Records for processing:
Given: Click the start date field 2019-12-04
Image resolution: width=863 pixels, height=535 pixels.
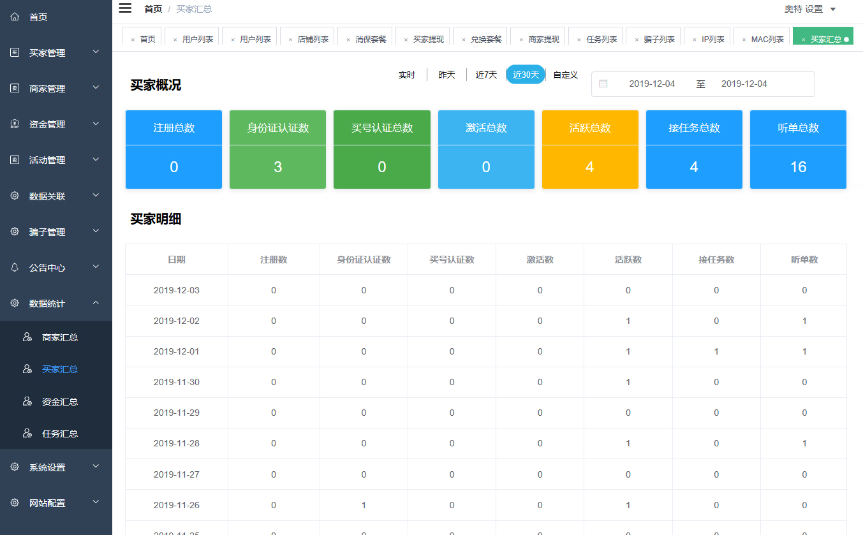Looking at the screenshot, I should coord(652,84).
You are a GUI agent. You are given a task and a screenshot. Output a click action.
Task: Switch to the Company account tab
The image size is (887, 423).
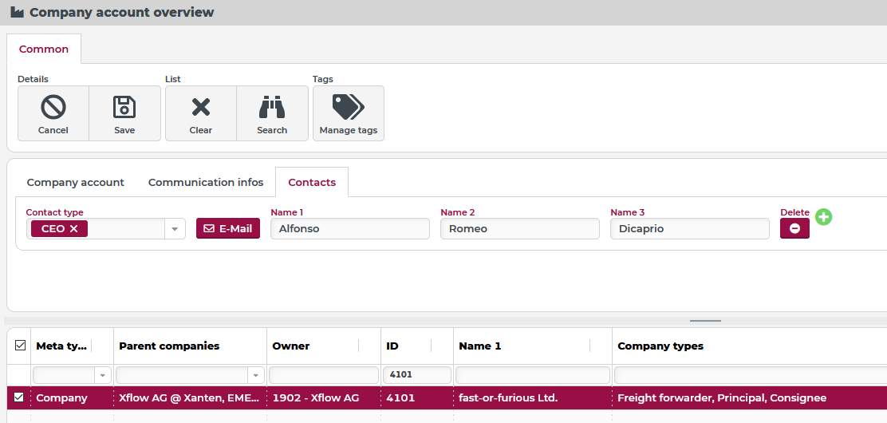75,182
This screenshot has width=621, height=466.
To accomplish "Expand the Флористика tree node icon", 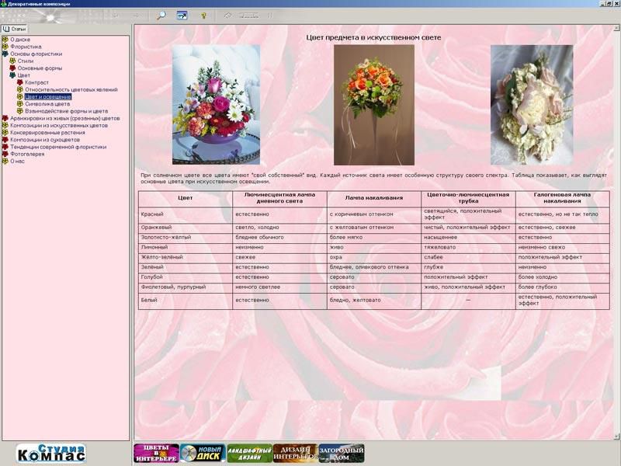I will tap(5, 47).
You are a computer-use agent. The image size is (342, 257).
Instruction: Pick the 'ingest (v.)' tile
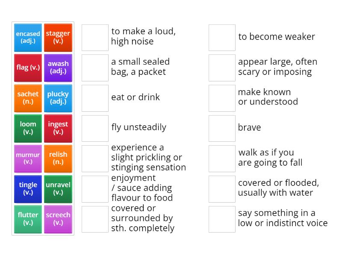58,129
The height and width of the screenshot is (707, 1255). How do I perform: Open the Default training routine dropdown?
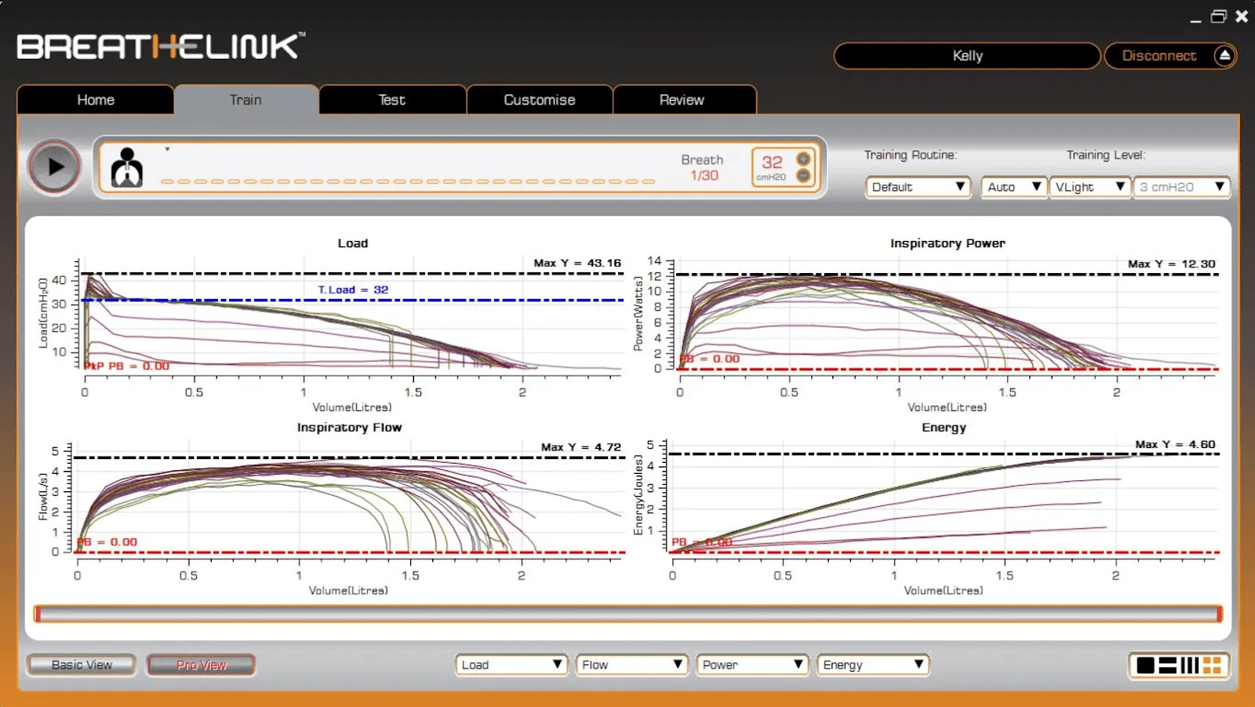pos(918,187)
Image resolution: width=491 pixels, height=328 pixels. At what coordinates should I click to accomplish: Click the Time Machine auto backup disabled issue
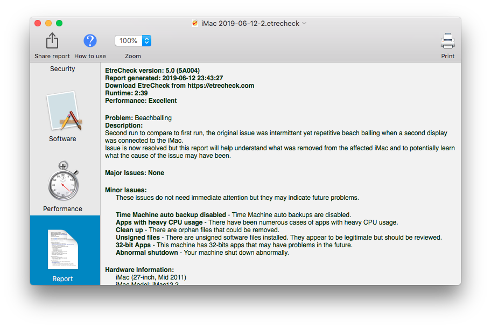click(171, 215)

Assignment: When the line containing "Image resolution: width=491" is reached, write out that line and each one after it exactly, ending with the last line of the records; pictures are not copied.

Expected answer:
Image resolution: width=491 pixels, height=328 pixels. At what coordinates should I click to accomplish: Click the Time Machine auto backup disabled issue
click(171, 215)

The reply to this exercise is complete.